Tuesday, December 2, 2014

Discipleship

Thinking about how many Christians seem to respond upon hearing that someone famous may have converted to the faith: "Christian Celebrity Mascots: The Dangers of Conversion Without Transformation":
.... The hollow back-patting and pride with which we rejoice in celebrity conversion neglects a Biblical manifestation of Christianity — the true nature of which revolves around transformation. When we become more concerned with who is one of us and who is not than with giving glory to God and seeking genuine transformation, we tend to gloss over the inherently gritty nature of Biblical transformation, which is seldom instant, easy, or black and white. By and large, the Bible addresses the idea of transformation within a context of gradual change — a process that is learned at the hands of more mature disciples who are ready and willing to bear with new Christians as they work to first digest spiritual milk and then eventually solid food.

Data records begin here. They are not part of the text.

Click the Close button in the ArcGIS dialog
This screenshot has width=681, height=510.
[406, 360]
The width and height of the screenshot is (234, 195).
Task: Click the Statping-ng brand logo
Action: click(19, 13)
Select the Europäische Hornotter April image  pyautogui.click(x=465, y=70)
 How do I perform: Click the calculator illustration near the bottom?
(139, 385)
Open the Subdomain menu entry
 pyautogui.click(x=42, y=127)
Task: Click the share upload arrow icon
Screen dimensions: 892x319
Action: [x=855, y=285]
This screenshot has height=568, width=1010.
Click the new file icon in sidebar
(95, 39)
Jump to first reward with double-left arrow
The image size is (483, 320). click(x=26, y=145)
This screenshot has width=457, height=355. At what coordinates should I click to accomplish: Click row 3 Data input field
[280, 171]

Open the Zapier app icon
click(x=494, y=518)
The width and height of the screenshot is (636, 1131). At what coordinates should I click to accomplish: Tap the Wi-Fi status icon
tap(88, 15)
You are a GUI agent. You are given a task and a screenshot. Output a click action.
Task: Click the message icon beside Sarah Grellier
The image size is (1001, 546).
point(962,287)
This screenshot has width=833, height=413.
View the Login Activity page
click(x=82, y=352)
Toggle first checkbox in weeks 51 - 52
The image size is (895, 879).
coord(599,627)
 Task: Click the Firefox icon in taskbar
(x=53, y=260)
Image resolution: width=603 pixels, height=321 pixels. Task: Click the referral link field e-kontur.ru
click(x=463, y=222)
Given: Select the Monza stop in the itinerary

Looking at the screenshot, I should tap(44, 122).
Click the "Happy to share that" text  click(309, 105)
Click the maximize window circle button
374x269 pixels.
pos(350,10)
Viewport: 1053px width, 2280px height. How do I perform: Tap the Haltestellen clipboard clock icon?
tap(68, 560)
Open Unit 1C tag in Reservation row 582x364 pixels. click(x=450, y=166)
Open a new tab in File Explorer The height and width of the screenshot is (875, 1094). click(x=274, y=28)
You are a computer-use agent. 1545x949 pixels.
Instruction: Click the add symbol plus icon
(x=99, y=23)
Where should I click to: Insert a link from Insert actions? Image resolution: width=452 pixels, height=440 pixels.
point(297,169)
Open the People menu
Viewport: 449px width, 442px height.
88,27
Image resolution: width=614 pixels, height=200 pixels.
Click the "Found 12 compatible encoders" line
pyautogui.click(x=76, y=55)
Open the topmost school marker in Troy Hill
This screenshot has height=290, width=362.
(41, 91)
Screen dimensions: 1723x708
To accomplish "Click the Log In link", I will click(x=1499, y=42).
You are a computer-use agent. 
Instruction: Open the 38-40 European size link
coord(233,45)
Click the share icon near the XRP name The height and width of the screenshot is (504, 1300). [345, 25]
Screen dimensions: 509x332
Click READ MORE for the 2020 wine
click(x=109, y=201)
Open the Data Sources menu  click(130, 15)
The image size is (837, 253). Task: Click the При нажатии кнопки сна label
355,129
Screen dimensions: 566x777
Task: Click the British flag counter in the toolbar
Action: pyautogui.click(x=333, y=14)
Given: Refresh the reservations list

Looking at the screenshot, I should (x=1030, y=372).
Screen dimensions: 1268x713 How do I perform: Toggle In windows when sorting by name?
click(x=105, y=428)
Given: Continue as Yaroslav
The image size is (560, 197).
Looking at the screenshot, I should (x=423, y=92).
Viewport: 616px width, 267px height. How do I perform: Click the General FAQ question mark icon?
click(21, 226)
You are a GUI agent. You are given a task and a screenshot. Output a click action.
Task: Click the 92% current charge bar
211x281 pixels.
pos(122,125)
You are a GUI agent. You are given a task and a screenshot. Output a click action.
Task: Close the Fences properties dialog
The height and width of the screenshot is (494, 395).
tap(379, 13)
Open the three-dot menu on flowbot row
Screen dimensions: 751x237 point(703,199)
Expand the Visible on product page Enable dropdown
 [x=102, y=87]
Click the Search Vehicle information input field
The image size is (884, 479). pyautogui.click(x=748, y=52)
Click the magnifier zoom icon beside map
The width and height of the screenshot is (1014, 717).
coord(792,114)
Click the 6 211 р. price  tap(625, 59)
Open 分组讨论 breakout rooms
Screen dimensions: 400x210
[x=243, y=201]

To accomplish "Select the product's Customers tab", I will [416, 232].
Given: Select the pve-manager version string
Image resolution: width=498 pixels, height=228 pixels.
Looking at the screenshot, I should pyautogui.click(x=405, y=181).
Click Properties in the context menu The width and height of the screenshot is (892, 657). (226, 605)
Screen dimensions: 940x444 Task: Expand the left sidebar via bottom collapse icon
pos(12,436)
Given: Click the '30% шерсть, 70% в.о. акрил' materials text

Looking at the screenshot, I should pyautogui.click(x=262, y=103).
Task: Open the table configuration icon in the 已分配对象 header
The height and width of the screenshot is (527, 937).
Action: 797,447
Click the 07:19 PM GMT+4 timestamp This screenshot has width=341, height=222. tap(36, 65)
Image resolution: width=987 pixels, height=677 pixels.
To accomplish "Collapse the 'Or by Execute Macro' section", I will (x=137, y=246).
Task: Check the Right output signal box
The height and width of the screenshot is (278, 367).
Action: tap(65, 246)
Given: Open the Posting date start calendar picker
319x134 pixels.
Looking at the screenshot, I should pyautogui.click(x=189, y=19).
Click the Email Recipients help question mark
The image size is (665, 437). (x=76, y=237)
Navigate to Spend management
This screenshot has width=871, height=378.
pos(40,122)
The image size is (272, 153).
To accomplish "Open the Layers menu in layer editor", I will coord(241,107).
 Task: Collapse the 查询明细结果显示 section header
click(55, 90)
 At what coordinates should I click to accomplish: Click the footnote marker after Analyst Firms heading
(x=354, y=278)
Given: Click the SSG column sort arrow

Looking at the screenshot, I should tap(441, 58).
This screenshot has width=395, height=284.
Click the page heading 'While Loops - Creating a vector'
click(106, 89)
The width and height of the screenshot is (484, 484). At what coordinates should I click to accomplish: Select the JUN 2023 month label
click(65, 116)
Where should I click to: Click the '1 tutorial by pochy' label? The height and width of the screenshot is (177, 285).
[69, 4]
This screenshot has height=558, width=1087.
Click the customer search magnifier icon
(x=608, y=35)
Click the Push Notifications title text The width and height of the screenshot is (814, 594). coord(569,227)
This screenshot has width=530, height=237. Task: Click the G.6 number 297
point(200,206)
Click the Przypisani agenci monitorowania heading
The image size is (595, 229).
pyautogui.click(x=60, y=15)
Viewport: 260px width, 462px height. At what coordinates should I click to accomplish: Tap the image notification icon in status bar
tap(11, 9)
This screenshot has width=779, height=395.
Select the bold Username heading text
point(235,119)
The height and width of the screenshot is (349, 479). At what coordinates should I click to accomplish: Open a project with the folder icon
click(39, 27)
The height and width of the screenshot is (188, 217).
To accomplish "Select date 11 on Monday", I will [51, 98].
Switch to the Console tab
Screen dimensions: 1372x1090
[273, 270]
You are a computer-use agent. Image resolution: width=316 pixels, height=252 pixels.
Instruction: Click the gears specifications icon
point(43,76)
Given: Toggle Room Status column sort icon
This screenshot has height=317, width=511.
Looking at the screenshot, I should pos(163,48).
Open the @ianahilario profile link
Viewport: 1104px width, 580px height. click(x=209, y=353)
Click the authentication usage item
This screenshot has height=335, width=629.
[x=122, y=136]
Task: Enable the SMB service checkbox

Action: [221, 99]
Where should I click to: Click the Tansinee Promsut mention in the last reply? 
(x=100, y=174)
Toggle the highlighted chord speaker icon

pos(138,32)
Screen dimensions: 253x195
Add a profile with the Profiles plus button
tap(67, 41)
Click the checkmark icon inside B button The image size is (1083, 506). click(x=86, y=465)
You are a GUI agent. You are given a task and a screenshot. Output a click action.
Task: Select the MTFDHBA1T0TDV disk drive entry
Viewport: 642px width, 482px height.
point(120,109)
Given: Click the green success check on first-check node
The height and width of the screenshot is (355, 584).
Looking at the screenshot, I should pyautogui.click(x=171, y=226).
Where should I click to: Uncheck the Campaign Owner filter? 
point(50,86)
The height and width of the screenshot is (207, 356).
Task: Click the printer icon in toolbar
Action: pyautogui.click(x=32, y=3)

Romans 7:14-20 aptly describes the baffling intensity with which a Christian grapples with his own sinful nature — a battle of wills made infinitely more confusing by the fact that the dual desires at war belong to the heart of one man. That one person might simultaneously desire to good and desire to betray his better intentions in order to sow the seed of evil in his heart is perhaps the singularly most difficult thing about being a Christian, and while time and maturity might never make this easy, it makes one practiced. While a trusted support system might not be a foolproof safeguard against sin, the support of genuine Christian fellowship and accountability is at the heart of discipleship. A new Christian has access to neither experience nor fellowship, because both of these things take time, effort, and often failure.

The evangelical Christian community has a history of glamorizing conversion stories not only when that conversion falls from the lips of a celebrity, but perhaps particularly so in those instances.... [more]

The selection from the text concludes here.